Records from a data source
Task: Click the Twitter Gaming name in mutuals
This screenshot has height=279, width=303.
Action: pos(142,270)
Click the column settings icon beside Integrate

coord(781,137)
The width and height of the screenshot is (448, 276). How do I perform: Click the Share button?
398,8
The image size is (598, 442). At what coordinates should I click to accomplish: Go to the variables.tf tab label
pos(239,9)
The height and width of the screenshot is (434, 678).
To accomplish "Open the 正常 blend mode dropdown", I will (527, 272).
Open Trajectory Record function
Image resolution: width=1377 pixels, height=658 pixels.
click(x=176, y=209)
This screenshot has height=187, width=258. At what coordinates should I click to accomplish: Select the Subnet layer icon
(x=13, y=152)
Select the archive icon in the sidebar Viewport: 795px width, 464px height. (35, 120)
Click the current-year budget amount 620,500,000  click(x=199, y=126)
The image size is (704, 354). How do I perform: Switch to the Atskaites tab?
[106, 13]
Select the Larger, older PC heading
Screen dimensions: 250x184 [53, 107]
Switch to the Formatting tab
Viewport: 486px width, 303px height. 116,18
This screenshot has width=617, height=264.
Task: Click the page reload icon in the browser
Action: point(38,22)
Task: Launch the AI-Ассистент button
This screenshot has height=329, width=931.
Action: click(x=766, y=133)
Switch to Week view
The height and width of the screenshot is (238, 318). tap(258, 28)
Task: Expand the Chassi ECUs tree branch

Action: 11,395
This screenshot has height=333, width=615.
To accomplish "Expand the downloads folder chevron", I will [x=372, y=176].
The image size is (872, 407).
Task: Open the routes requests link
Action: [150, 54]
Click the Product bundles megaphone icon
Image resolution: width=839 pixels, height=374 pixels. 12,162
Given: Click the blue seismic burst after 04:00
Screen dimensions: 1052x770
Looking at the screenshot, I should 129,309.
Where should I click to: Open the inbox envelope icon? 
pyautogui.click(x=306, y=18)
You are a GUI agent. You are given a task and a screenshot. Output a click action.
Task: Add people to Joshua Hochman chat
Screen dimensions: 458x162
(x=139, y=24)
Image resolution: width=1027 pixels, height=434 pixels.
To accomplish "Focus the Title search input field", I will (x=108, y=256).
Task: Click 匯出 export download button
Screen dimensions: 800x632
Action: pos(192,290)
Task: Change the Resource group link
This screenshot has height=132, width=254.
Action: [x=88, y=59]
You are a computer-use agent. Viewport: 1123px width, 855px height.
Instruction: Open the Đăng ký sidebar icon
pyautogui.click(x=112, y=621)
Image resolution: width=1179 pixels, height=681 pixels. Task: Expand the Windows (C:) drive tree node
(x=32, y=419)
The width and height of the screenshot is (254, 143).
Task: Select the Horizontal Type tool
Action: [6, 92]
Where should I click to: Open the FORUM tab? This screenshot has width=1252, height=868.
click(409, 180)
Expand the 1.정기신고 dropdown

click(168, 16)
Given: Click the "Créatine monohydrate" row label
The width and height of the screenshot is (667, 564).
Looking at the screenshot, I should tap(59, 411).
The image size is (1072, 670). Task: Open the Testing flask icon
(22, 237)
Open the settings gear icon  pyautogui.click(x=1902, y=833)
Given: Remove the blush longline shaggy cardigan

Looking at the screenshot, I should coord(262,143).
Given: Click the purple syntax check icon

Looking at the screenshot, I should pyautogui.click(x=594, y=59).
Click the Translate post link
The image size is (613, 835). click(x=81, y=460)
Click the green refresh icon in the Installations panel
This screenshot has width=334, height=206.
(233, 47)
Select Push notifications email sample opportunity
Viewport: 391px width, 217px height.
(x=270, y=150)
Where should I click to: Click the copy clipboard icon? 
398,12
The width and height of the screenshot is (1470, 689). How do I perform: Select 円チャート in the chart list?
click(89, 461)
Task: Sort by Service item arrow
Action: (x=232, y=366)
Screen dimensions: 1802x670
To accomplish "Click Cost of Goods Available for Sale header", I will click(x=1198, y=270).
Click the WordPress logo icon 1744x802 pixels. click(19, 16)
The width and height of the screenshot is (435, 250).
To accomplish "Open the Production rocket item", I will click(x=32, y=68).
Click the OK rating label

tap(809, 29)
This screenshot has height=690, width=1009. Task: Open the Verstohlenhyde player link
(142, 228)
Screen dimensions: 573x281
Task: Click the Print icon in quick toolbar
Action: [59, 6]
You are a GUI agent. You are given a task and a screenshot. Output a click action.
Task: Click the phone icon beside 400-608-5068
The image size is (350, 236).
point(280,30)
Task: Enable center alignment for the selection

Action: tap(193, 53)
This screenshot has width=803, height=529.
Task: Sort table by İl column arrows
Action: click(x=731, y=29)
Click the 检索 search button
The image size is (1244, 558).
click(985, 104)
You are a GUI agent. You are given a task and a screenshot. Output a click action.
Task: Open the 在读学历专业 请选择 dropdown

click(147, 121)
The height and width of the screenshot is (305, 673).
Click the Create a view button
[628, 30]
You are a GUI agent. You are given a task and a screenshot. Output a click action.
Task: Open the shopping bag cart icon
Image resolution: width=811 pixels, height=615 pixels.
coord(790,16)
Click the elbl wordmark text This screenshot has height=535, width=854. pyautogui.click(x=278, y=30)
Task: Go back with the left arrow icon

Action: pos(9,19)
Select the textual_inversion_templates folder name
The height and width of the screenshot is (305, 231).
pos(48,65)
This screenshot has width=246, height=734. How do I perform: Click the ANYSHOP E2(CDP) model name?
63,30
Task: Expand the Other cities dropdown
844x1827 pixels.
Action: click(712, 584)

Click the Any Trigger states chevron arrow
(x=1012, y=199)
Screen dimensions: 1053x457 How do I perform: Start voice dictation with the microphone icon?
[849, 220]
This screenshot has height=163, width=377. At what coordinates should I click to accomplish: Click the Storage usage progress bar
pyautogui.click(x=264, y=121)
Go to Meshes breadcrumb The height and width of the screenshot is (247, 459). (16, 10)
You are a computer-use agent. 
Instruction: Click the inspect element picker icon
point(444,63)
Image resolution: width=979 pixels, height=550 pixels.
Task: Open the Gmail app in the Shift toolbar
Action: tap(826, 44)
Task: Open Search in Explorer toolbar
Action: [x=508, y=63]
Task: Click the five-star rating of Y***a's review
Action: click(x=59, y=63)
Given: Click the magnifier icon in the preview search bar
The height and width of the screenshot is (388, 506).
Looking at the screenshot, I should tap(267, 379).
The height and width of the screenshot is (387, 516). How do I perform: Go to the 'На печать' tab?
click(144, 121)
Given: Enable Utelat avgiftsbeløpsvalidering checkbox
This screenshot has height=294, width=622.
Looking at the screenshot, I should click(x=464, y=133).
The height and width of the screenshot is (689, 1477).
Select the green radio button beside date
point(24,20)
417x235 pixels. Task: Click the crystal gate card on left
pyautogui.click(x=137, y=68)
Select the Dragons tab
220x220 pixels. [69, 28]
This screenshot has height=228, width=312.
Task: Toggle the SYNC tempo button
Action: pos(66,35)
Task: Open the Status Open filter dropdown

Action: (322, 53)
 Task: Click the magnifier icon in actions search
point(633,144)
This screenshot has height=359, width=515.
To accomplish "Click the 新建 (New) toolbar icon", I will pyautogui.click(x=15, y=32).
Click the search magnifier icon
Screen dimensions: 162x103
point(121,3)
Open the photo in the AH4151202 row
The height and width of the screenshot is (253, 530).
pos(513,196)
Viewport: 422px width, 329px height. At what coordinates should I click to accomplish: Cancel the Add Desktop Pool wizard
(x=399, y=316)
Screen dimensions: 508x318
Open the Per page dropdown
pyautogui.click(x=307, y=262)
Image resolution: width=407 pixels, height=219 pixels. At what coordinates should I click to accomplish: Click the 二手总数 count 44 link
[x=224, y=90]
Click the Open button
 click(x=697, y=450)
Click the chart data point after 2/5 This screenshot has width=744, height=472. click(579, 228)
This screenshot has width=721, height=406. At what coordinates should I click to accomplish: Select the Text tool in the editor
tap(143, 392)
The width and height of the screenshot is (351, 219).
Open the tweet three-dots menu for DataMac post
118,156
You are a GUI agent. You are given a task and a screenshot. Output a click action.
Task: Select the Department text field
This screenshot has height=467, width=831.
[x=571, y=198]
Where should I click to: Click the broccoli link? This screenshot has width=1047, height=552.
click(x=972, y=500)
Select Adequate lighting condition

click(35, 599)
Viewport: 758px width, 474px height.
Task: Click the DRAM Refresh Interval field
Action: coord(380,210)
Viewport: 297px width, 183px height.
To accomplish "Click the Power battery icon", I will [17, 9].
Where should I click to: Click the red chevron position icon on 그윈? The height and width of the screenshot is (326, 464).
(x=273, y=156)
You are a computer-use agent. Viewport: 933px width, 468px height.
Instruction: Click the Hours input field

**WHAT THE EXERCISE ASKS:** Report each line above containing the string "input".

**RESPONSE AREA:**
To accomplish "Focus the Title search input field", I will (x=108, y=256).
Instruction: Click the Hours input field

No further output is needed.